→ WHAT IS NEEDED
Please switch "Project Settings" to "Build Settings" in the stretch of the listing from the line containing "Task: Open the Pixel" through the line containing "[1202, 132]", changing nothing else. Return only those lines.

→ RECORDS

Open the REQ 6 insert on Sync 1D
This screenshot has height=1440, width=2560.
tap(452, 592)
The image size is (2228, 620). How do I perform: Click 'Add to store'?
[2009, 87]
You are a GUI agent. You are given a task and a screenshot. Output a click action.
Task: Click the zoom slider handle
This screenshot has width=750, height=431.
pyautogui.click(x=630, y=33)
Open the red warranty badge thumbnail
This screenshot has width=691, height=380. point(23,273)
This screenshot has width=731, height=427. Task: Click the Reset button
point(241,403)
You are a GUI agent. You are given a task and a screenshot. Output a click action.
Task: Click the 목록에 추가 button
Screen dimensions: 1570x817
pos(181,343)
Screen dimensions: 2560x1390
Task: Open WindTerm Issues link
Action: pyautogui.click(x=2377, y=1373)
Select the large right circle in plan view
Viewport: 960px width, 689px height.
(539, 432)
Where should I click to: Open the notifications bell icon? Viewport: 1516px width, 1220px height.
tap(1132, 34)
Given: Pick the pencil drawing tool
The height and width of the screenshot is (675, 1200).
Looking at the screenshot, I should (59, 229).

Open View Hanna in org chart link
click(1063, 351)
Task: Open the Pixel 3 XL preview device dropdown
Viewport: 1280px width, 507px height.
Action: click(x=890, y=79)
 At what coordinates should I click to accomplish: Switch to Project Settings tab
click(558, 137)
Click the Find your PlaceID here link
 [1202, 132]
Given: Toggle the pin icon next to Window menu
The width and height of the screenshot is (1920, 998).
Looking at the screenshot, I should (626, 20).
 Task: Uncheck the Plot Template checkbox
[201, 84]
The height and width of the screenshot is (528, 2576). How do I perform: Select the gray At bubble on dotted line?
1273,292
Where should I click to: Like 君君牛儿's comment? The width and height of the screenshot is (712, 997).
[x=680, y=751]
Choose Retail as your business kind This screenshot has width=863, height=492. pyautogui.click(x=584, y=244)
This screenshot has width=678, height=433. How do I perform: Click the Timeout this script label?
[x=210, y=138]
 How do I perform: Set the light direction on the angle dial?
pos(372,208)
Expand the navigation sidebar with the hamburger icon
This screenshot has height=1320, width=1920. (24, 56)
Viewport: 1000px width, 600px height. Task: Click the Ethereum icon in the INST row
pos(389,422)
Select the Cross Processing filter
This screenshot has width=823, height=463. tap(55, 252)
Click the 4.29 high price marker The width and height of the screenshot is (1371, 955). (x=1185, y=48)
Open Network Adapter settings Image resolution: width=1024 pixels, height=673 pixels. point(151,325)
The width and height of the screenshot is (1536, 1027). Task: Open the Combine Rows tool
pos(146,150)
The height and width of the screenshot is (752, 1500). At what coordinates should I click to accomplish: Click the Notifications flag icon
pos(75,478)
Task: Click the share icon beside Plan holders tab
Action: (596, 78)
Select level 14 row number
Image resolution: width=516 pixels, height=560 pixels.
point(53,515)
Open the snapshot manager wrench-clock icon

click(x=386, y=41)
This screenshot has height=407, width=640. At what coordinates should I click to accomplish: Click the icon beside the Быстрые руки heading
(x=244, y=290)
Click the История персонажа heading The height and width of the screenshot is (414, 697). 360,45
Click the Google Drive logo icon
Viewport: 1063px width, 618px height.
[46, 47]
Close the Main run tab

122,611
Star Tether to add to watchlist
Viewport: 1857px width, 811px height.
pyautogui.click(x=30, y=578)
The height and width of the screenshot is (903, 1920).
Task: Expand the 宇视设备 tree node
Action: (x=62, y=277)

→ WRITTEN SOLUTION
Task: Open the Pixel 3 XL preview device dropdown
Viewport: 1280px width, 507px height.
Action: click(x=890, y=79)
 At what coordinates should I click to accomplish: Switch to Build Settings tab
click(558, 137)
Click the Find your PlaceID here link
 [1202, 132]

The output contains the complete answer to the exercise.